And yet…every night now for the past three nights, Mike had taken her home and spent the night driving her body into heaven and her mind into turmoil. How would she be able to walk away from him when she couldn’t seem to stop wanting him? She should be stopping this. She should have found her closure and moved on. Instead she kept sinking deeper and deeper, and now she wasn’t sure at all what to do about any of it.
All she knew was that Mike’s leave would be up in another week and he’d be leaving again. Going off to God-knew-where to do God-knew-what. He would walk away from her again, and this time she didn’t think she’d survive it.
But damned if she knew what to do about it.
She worked on automatic pilot, straightening the wide array of liquor bottles lined up behind the polished mahogany bar. She dusted, arranged and in general spruced up the joint in preparation for opening. Rows of finely cut glassware stood ready and twinkling in the soft, elegant lighting. A smooth mix of old standards and cool jazz piped through the overhead speakers, setting the mood and scene that the club had become known for.
Everything was as it should be. At least in this little corner of her world. It was just her personal life that was once more in the middle of a whirlwind.
“Problem?”
The deep voice behind her startled a jump out of Kelly, but in the next instant, recognition set in and she turned to smile at Clay Crawford.
“Evening, boss,” she said, flipping a clean white bar towel over her left shoulder.
He grinned, a tall, dark-haired man with eyes as deep a blue as Mike’s. Funny, she could see the resemblance, but looking into Clay’s eyes didn’t send her into a weird little spiraling dance of need and confusion. What was it, then, that made one pair of eyes magical and another simply kind?
Clay slid onto a bar stool, leaned his forearms on the bar top and studied her. “How’s it going, Kelly?”
“In general,” she said with a shrug, “okay.”
“And less generally?” he asked, a smile still hovering on his lips.
“Less okay,” she admitted and leaned forward, propping her elbows on the bar and cupping her chin in her hands.
“I thought so.” Then he made a show of looking behind her.
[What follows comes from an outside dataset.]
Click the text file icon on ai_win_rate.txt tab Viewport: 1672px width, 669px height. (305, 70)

She shot a look over her shoulder, though she knew darn well there was no one there. “Who’re you looking for?”
“Your shadow.”
“Ah.” She nodded.
“Yeah. The guy who’s become my best customer in the last week or so.”
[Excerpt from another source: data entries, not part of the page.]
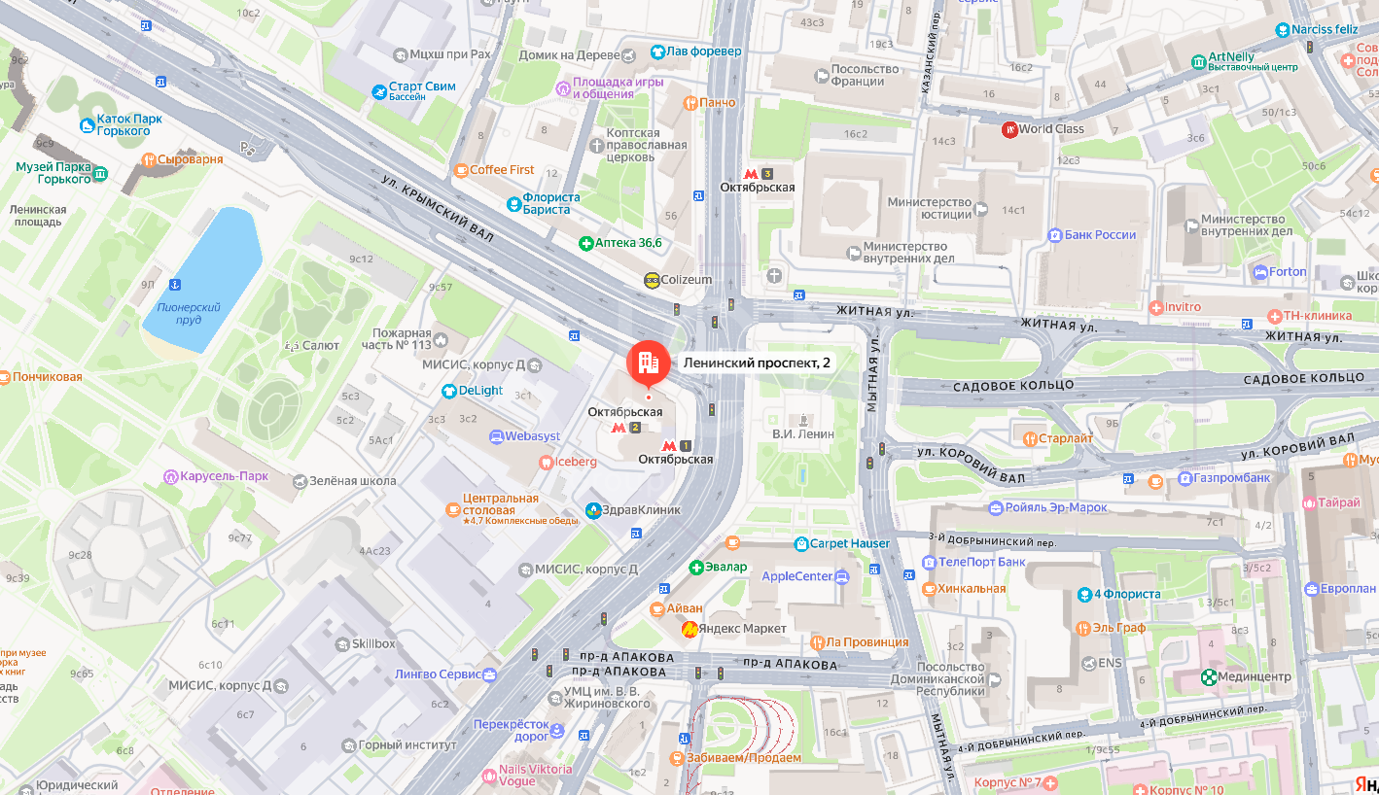Click the Coffee First cafe icon

pyautogui.click(x=461, y=170)
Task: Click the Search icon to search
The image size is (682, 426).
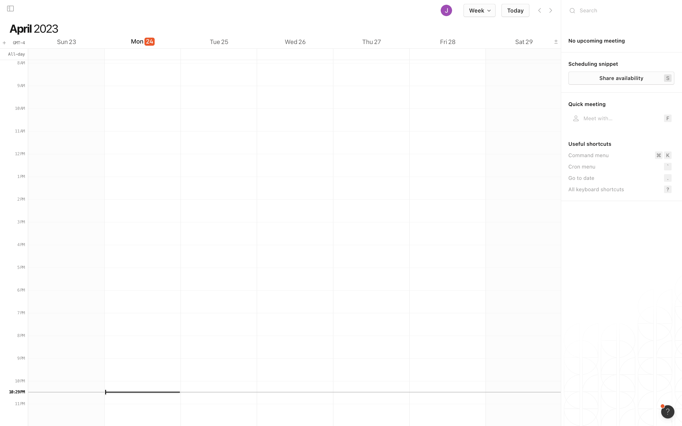Action: click(572, 10)
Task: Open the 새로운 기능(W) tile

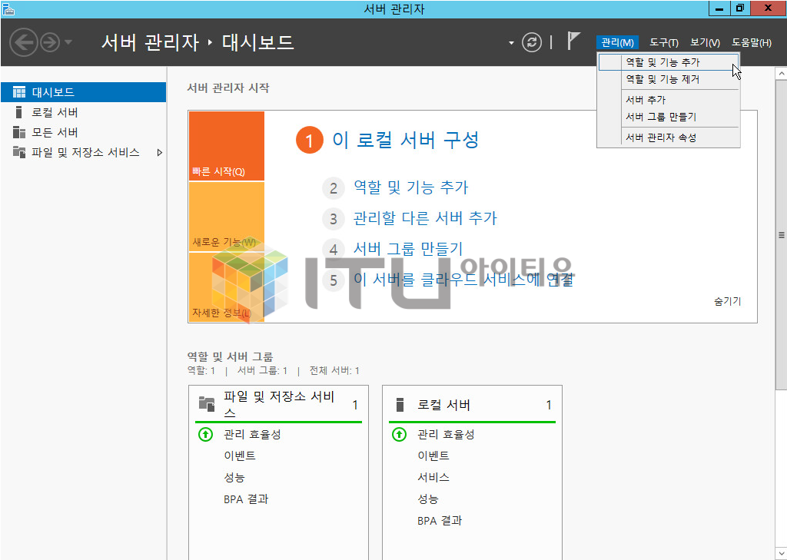Action: click(226, 217)
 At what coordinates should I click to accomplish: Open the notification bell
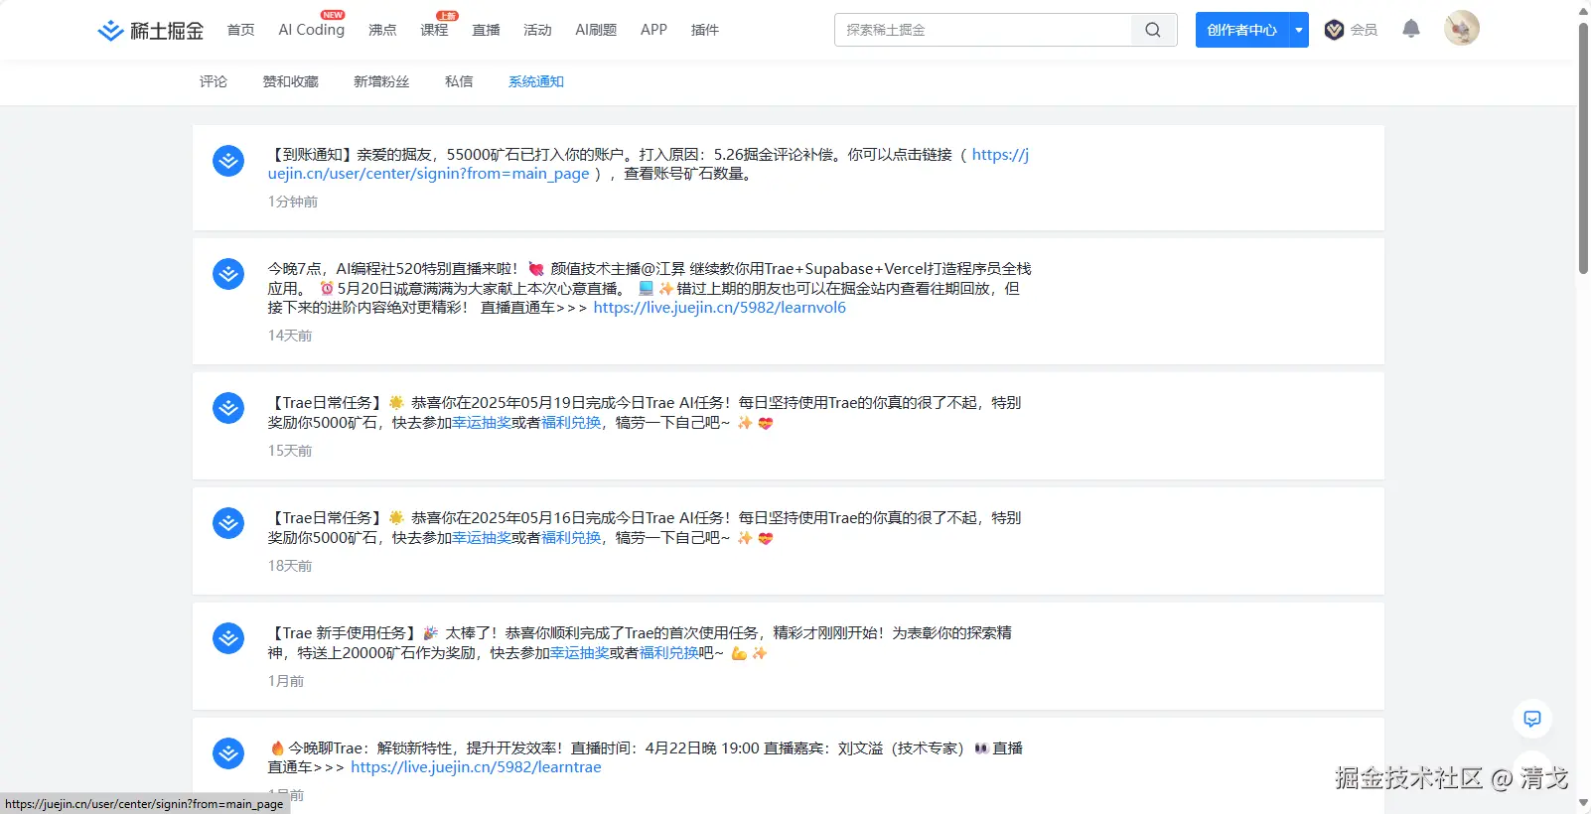click(x=1410, y=29)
She smiled sadly, glancing at the empty table in the corner. The spot she’d come to think of as Mike’s table. And she knew that long after he’d left town again, she’d be seeing him there, smiling at her. Oh, God, the haunting of Kelly O’Shea had already started. Turning her gaze back to Clay, she said on a sigh she hadn’t meant to allow to escape, “He’ll be in later.”
“Problem?” Clay asked.
“Sort of.” Sort of? How about, Oh boy, howdy? Straightening up, she snatched the towel off her shoulder and unnecessarily wiped off the already gleaming bar top as she spoke again. “Clay, let me ask you a hypothetical question.”
He nodded. “My favorite kind.”
“Let’s say there was someone in your past. Someone you once loved more than anything.” Kelly stopped, pulled in a breath and let it slide out again. “Someone you wanted to spend the rest of your life with.”
“Hypothetically speaking, of course,” he said, giving her a small, encouraging smile.
“Yeah.” She swallowed hard. “The question is, should you leave the past buried…or should you try to bring it back? Recapture what you had?”
He took the cloth from her and wiped a spot off the edge of the bar before tossing it back to her. “Never go back, Kelly,” he said. “You’ll never see the future if you keep staring at the past.”
True. But, “How can I risk it again, Clay? Last time the pain was so bad, I thought I’d die. This time I know I would.”
He took her left hand in his and gave it a pat. “What makes you so sure there’ll be pain this time?”
She laughed shortly, sharply. “Luck of the Irish?”
His lips curved, but his eyes were suddenly filled with regret. Shaking his head he said softly, “If you get the chance at love, don’t pass it up. You just never know if it’ll ever come around again.”
For the first time since she’d known him, Clay Crawford’s elegant, laid-back attitude had changed. He looked like a man who had his own ghosts dogging his footsteps. Instantly Kelly’s heart twisted in sympathy. “You speaking from experience?” she asked quietly as the music pouring from the stereo system shifted to a slow dance song from the forties.
Clay’s eyes clouded briefly as if he were staring at a scene only he could see. “There was someone once,” he admitted, his deep voice barely audible over the music.
“What happened?”
“Nothing. She was way out of my league,” he murmured, almost as if he’d forgotten Kelly’s presence entirely.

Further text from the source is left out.